_課題 1_. 東アジアの都市圏についての抜粋から、「そういえば、2016年に書か」から「界的にみても、ソウルは結構知名度が高い。」までを、その語句も含めてそのまま引用してください。
_課題 2_. 東アジアの都市圏についての抜粋にある次の文を英語に訳してください:「ソウルは東アジアで3番目に人口が多い都市圏である。」
_課題 3_. 東アジアの都市圏についての抜粋を、最後の文の後から書き進めてください。

_本文抜粋_.
そういえば、2016年に書かれていたチャイナデイリー(中国日報)の英語版では、あと数年で、上海が世界でTOPのメトロポリタンエリア(都市圏地区)になると、発表している。
ほ、ほんとか!?( ´艸`)
なので、あり得ない話でもないのではないか?と個人的には思う。
ちなみに上海市の緑地化が進んでいることは、結構注目する点ではないだろうか?中国が従来進めてきた高層ビル化の都市から、エコシティのようなヨーロッパ意識を取り入れているのがまた面白い。
③ソウル(韓国)
ソウルは東アジアで3番目に人口が多い都市圏である。これは意外と知られていなく、日本人の中にはソウルと大阪が同等規模くらいだと思っている人も多い。ソウルは2500万規模の都市圏であり、世界的にみても、ソウルは結構知名度が高い。
特にハイテク都市として、英語圏のランキングにもたびたび登場する。実際に、ソウルは東京よりも早く、公共の場に多く無料wifiを設置したり、東京よりも早く、英語人材を集めたことからも、意外にも東京より進んでいる部分は結構ある。
その理由として、スタートアップ支援として、グーグルが、アジア初のグーグルキャンパスを東京ではなく、ソウルに置いたことだ。

_表示一覧_.

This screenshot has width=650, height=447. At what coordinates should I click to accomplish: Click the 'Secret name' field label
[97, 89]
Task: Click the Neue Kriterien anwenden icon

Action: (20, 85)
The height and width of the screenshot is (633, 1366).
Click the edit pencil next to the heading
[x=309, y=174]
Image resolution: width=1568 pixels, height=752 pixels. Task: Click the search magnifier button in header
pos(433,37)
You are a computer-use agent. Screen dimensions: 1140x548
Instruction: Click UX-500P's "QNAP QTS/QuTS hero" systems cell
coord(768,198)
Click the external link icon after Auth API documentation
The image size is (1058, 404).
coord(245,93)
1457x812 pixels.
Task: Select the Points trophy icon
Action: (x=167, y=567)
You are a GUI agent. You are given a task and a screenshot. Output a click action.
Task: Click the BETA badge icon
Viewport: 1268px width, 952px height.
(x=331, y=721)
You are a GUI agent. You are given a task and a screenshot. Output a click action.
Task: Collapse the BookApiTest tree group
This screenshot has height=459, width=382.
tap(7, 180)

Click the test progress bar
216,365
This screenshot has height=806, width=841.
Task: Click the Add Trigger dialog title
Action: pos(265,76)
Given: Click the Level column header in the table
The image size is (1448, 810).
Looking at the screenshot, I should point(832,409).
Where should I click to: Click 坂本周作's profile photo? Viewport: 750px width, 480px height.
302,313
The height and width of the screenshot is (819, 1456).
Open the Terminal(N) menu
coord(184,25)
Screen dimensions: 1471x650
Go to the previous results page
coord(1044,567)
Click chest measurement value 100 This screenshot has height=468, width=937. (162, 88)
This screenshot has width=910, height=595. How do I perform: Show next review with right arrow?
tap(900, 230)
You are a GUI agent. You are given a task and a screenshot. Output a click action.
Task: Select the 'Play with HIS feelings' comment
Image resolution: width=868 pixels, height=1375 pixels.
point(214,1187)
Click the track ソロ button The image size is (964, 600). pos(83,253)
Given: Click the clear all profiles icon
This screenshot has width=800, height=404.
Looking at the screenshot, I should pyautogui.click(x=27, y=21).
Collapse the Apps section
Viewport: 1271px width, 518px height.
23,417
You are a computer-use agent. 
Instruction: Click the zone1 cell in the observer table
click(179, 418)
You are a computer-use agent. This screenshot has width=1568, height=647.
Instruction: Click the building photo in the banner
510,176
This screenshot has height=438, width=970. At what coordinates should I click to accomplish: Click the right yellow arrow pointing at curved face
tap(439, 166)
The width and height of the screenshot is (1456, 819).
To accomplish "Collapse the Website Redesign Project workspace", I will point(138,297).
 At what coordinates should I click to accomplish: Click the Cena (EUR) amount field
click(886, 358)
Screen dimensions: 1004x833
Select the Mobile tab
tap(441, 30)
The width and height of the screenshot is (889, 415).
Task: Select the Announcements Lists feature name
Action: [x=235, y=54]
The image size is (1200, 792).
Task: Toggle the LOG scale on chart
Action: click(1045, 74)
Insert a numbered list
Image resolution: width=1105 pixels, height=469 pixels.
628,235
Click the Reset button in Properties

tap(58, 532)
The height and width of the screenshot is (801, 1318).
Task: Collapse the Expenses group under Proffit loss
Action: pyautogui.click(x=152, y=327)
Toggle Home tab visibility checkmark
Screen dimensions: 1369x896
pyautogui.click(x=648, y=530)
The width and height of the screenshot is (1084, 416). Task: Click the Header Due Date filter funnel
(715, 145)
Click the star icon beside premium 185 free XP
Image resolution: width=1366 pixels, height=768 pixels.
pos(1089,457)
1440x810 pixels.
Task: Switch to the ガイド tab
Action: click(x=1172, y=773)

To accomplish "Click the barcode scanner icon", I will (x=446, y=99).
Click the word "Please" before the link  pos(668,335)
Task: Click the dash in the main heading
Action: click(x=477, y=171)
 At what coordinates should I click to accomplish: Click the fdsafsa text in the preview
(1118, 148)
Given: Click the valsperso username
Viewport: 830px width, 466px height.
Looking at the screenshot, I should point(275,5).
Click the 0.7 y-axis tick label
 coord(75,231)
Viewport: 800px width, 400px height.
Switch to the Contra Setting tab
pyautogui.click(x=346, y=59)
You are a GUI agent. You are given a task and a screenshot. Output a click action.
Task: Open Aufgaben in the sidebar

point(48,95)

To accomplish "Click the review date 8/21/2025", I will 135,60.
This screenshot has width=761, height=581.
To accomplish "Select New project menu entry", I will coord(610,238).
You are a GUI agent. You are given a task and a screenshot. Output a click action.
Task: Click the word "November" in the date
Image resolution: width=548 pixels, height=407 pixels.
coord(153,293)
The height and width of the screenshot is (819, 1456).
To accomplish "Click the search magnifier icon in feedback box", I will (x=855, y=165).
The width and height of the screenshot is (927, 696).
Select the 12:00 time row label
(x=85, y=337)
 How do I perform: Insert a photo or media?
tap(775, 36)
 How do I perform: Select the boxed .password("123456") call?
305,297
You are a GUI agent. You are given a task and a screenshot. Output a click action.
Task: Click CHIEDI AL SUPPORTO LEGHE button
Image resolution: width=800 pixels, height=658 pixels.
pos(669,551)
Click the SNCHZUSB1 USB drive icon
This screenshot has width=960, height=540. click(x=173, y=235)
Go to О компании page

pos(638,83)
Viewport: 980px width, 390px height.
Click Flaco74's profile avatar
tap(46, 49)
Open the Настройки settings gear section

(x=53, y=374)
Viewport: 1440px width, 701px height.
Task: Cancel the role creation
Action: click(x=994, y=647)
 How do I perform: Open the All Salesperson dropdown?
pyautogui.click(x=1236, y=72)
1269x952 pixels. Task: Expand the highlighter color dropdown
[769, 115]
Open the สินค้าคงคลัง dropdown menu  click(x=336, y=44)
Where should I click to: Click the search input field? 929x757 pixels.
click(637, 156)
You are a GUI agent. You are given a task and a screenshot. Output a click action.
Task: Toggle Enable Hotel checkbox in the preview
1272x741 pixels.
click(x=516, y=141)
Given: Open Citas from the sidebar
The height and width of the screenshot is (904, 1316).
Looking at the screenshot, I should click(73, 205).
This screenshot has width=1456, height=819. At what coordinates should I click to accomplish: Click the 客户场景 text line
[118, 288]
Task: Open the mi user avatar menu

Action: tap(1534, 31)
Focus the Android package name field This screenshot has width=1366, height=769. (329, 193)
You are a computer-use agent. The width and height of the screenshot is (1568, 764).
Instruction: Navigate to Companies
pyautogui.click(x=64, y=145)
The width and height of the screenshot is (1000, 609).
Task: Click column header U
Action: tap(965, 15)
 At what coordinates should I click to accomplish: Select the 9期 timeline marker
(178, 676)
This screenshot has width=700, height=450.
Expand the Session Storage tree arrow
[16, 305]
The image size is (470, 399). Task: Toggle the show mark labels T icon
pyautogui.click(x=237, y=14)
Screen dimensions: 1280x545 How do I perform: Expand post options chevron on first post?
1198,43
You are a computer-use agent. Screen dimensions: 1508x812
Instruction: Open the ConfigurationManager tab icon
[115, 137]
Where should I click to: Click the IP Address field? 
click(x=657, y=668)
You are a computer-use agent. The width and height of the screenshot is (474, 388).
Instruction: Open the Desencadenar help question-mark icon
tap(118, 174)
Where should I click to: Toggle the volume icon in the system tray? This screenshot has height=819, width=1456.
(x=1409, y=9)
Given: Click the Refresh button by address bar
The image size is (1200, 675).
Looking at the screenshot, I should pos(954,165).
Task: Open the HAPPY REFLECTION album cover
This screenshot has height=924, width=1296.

_解答 1_.
そういえば、2016年に書かれていたチャイナデイリー(中国日報)の英語版では、あと数年で、上海が世界でTOPのメトロポリタンエリア(都市圏地区)になると、発表している。
ほ、ほんとか!?( ´艸`)
なので、あり得ない話でもないのではないか?と個人的には思う。
ちなみに上海市の緑地化が進んでいることは、結構注目する点ではないだろうか?中国が従来進めてきた高層ビル化の都市から、エコシティのようなヨーロッパ意識を取り入れているのがまた面白い。
③ソウル(韓国)
ソウルは東アジアで3番目に人口が多い都市圏である。これは意外と知られていなく、日本人の中にはソウルと大阪が同等規模くらいだと思っている人も多い。ソウルは2500万規模の都市圏であり、世界的にみても、ソウルは結構知名度が高い。

_解答 2_. Seoul is the third most populous metropolitan area in East Asia.

_解答 3_.
またソウルは東京と同様に、多くの衛星都市と地下鉄で繋がっていて、東京のように、渋谷・新宿・池袋・銀座のような、商業的な地区が大阪のそれよりもあり、横浜駅、千葉駅、大宮駅、八王子駅のように首都圏と1時間以内、またはそのくらいで行ける距離の衛星都市と繋がっている。
ソウルの中心部、明洞や江南しか行ったことのない人は、ソウル近郊にはいろいろな魅力があるので、ぜひ楽しんでもらいたい。
④広州(中国)
意外と知られていないのが広州の存在。広州(2500万人)は、深セン(2330万人)とも距離的に近く、中国版の新幹線、高鉄では1時間以内の距離である。また、2018年9月に、香港・広州間の高速鉄道が開通したため、広州と香港は1時間の距離になった。
つまり、今後中国が2049年(中華人民共和国建国100周年)に世界の覇権国を目指すにあたり、この広州ー深センー香港は、5000万人規模の世界最大のメガロポリスになる可能性がある。
同時に、大阪―東京もリニア新幹線で繋がることにより、5000万人規模の世界最大のメガロポリスを形成できるが、
広州ー香港間は、名古屋ー東京間くらいの距離であり、明らかに広州ー香港周辺の都市圏のほうが、メガロポリスのイメージに近いかもしれない。
いずれにしても中国の発展具合によっては、この周辺が今後ますます注目を浴びるのではないか?とも思ったりする。
⑤北京(中国)
北京は残念ながら、東京やソウルほどは都会ではない。私も北京に行ったことはあるけれども、中国という13億人国家の首都としては、ソウルや東京よりも少し寂しい感じ。けれどももちろん、北京の中心部は大都会である。上のランキングでは、広州も北京も、2500万人規模の都市圏と書いてあるけれども、私からすると、広州のほうが都会に思えた。
広州は、なんでもあり!という雰囲気というか、人のおおらかさというか、北京とは全く対照的なイメージである。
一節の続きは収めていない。